Posted on 07/03/2005 6:00:20 PM PDT by Coleus

When the North American Free Trade Agreement was being debated in 1993, the rhetoric from both the U.S. and Mexican governments was similarly emphatic.

NAFTA would help deter migration by creating new jobs and prosperity in Mexico, they said.

Several years later, NAFTA appears to have done just the opposite. While many Mexicans appreciate the elevated diplomatic status it has conferred upon their country, the trade pact has driven large numbers of farmers, small-business owners and laborers out of work. These people are left with few options but to seek a better life in the United States.

NAFTA has helped part of the Mexican economy -- large industry, agribusiness and the average consumer -- by accelerating capital investment, boosting trade and lowering prices. Industrial productivity has increased, Internet use is becoming more common and store shelves are packed with the latest consumer goods from all over the world.

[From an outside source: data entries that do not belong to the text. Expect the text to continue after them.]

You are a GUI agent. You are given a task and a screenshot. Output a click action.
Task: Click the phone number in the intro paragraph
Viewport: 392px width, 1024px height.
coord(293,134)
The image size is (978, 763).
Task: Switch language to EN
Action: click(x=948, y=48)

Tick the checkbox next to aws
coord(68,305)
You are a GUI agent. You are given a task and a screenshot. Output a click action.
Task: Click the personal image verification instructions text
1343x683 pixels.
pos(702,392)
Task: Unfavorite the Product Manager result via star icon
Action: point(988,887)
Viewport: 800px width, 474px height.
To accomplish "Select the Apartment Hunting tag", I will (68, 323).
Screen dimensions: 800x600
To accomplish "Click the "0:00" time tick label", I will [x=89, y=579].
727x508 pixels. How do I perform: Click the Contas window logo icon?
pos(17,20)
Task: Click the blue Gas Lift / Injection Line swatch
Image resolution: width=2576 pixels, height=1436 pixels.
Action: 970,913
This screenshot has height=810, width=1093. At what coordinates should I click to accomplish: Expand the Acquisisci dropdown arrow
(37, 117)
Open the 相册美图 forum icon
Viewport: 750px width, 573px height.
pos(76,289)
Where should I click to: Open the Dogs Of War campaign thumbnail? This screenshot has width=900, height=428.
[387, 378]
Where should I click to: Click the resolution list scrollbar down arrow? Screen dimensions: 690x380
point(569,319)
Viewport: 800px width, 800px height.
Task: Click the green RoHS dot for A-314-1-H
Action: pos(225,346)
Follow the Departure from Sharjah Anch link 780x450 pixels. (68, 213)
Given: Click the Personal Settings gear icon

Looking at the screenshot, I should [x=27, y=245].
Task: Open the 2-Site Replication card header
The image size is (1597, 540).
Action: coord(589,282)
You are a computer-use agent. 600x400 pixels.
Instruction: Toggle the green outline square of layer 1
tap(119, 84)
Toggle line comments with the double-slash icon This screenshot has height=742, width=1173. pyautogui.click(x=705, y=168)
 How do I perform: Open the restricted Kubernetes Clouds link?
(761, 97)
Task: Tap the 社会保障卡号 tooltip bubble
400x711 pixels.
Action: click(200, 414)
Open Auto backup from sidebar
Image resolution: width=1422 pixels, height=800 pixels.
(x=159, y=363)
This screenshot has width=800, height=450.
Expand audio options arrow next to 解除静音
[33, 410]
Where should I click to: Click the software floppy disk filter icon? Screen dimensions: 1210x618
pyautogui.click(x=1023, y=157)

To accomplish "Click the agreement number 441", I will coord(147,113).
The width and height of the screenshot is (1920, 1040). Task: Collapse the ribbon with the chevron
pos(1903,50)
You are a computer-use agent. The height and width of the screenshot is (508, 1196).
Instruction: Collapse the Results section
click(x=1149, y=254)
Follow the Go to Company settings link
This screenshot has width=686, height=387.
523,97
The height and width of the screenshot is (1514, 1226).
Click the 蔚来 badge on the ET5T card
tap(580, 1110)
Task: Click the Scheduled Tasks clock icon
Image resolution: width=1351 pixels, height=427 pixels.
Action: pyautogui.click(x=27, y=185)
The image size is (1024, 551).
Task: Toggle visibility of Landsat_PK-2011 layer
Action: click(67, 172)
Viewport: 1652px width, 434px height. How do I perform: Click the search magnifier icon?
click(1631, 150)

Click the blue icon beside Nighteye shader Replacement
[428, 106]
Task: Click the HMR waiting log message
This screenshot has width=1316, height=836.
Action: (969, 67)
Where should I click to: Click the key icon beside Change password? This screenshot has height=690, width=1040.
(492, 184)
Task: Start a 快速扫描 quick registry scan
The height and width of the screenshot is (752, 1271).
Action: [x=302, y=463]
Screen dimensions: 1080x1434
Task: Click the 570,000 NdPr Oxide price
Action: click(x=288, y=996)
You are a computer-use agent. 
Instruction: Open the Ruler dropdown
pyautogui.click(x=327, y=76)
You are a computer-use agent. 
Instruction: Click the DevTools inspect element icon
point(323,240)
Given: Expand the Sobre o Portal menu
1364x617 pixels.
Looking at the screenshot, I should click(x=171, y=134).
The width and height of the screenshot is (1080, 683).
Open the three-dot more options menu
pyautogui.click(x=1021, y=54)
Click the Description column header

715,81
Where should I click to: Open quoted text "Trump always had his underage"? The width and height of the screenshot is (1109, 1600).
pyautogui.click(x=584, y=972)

However, although the Mexican government does not keep reliable statistics on unemployment, experts say the jobs created by NAFTA are not as numerous as the jobs eliminated.

FARMING WOES In Tlacuitapa, farming has never looked worse, and local farmers blame foreign trade.

As part of NAFTA, corn and dairy tariffs were cut, bringing floods of cheaper U.S. corn. Tlacuitapa farmers, whose two main products are corn and milk, found the prices offered by local distributors slashed to the bone.

The region, where farm machines are few, the land is rocky and rainfall is erratic, simply could not compete with the mechanized, nature-blessed bounty of U.S. agriculture. Those who had the misfortune to live in the Tlacuitapa region -- and in many other regions throughout Mexico -- had no way of making a decent living.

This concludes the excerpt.